I Like __ A Lot
I like Howards End a lot
I wouldn’t say “I like E.M. Forster a lot” because I was not thrilled by his other books, it’s just that Howards End was really good.
I usually have trouble with English novels because the whole ‘class’ thing is so beyond/behind me. Everybody says Evelyn Waugh is great, but I tried his books a number of times, and gave up mid-way. It’s clever, but not haha funny. I can’t comment on Henry James because it’s too dense for me. I have a feeling it’s really good, but I just don’t get it. But Howard’s End was so surprisingly ‘modern’; I felt throughout the entire book, ‘wow, this is really good and exciting.’
More after the break…(I hope I’m doing it right, first time…)
(I’m having trouble talking about the book because it’s so popular and I don’t want to seem pedantic or indulgent, but…) The book is about two families becoming one and their relationship to a place. There’s the typical ‘character = x class,’ and marriage and wealth issues sprinkled with sporadic climactic violence, and while that stuff is not necessarily boring, it’s just not interesting to talk about at this point in literature discourse.

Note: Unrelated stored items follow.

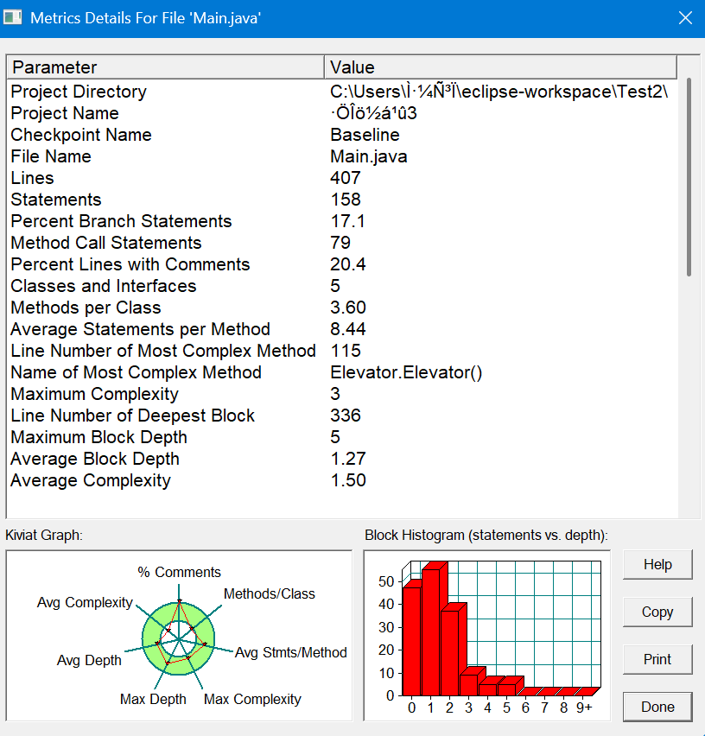Click the depth 2 histogram bar

click(x=449, y=653)
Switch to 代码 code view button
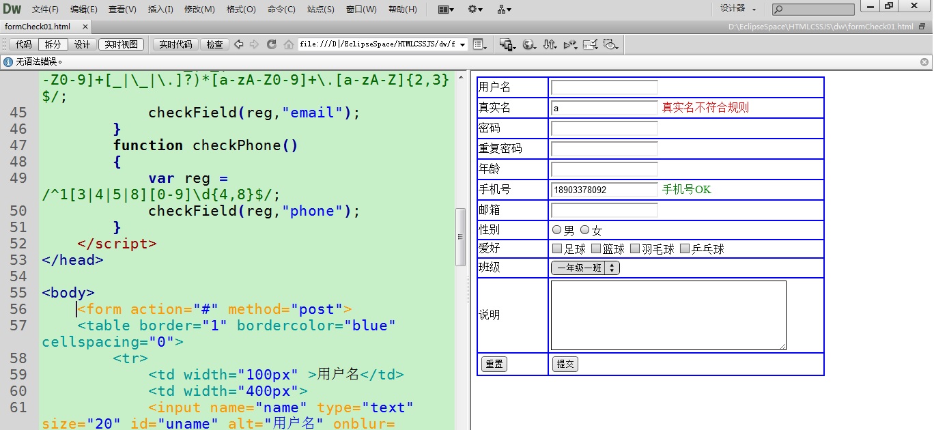 tap(24, 44)
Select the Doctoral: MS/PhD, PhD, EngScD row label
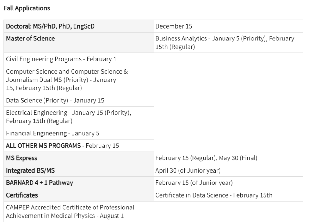The width and height of the screenshot is (314, 224). pyautogui.click(x=50, y=26)
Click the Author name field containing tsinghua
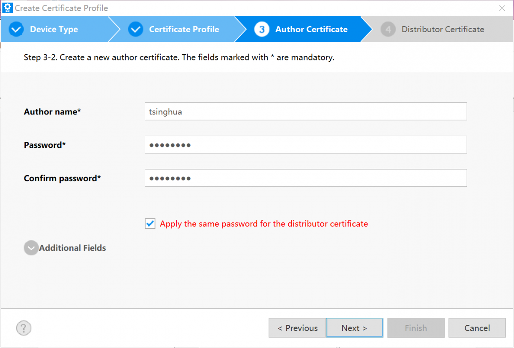This screenshot has width=514, height=348. 305,111
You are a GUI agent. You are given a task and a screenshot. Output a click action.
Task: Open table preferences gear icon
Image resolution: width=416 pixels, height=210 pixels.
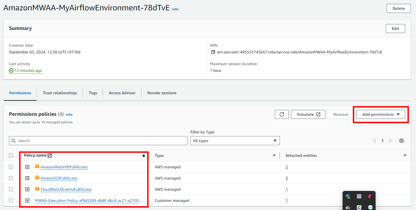401,141
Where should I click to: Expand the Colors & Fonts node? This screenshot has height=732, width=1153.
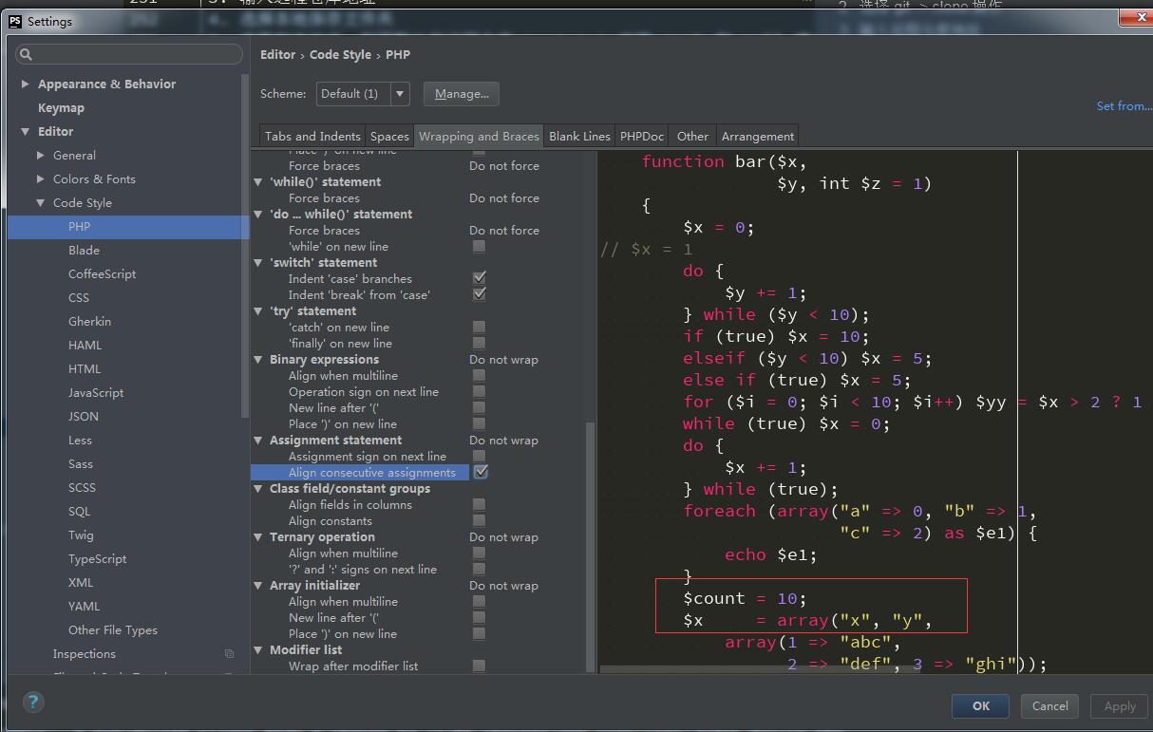41,179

In terms of context, E.M. Forster precedes Virginia Woolf and James Joyce by about a decade, and in my opinion, is not given the credit for summoning many of the latter two’s fluid-type mental-space attributes. Nowhere in Howards End is there any stream of consciousness, but there is a use of guiding the reader through ‘disparate spaces’ via a mental disposition which the writer cultivates in the reader, which is what I think led to a huge break in writing in the early twentieth century. That’s why I say it’s surprisingly modern (when compared to contemporaries like Conrad). Also, Zadie Smith’s On Beauty is supposed to be an homage or modern retelling of the story, but I haven’t read it so I can’t talk about it.

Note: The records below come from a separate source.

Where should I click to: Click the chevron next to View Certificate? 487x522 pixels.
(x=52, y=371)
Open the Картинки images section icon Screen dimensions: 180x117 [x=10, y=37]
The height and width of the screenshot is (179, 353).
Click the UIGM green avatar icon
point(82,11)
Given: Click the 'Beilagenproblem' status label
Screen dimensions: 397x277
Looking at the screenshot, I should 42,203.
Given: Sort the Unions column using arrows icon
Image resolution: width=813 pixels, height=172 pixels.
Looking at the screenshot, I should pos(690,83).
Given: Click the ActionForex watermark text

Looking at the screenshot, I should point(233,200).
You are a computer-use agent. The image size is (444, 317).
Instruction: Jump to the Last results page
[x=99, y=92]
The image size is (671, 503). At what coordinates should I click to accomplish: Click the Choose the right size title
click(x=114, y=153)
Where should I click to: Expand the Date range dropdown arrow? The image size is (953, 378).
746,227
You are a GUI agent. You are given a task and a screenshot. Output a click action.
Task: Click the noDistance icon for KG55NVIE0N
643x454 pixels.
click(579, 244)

Own of my favorite scenes follows Leonard Bast back to his home from the city. There is a blur between Bast’s actions and thoughts; a blur between the author’s ‘authority’ and the reader’s impressions; it’s all mixed together into one big batch of messy ‘language being,’ and I was like “wtf, this was written in 1910?”

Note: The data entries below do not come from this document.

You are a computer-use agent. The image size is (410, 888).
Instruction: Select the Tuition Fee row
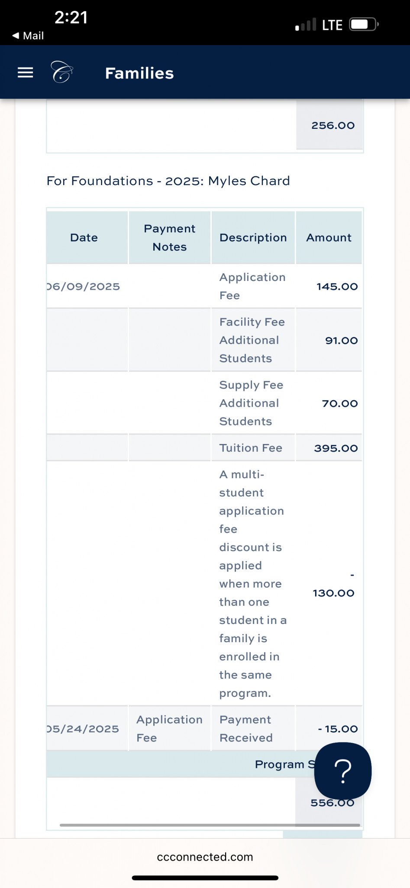251,448
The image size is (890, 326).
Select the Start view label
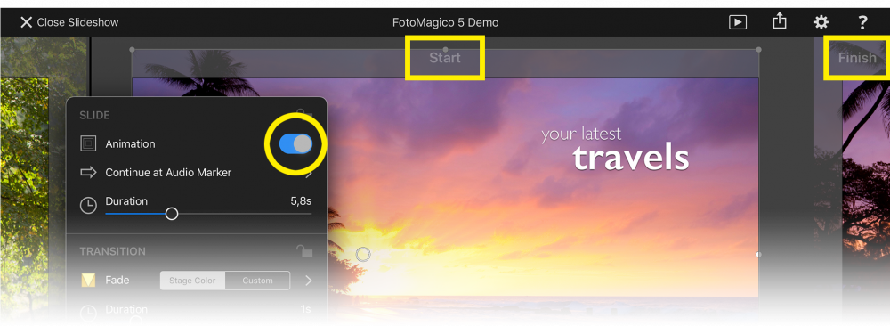point(445,57)
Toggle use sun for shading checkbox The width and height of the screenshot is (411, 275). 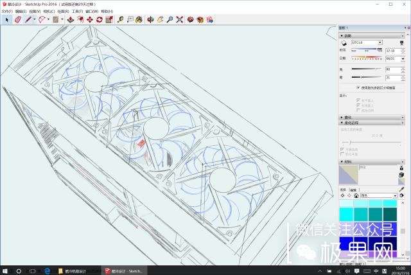[358, 87]
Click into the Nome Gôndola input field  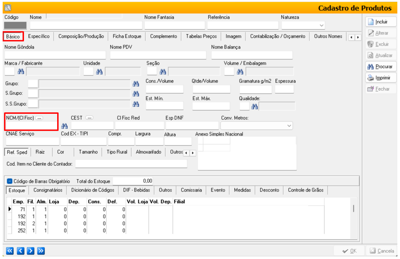click(x=55, y=55)
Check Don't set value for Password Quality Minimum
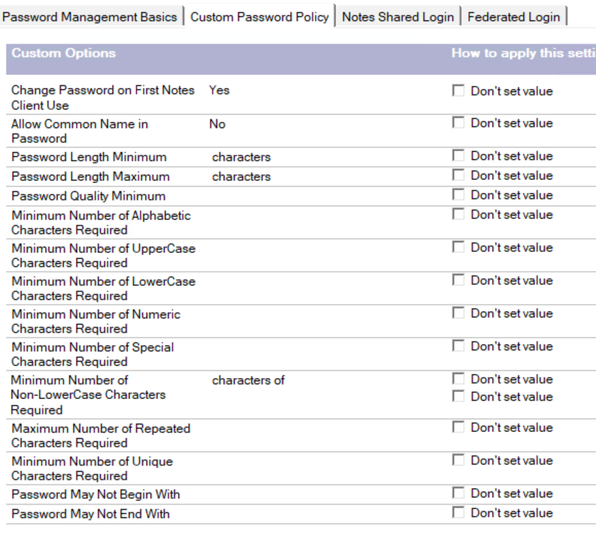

Of course, that was only one scene, and most of the book was much ‘tamer,’ though I have one last point: Raymond Carver, Lorrie Moore, (and I would even say Salinger) were/are masters of describing feelings without actually describing them. It’s like the protagonist is not a character, but an unnamed feeling. Well, Howards End did that too really well. The book is so full of abnegation and indignation — never mentioned, just felt. It’s just so contemporary and I often think about that book and I liked it a lot.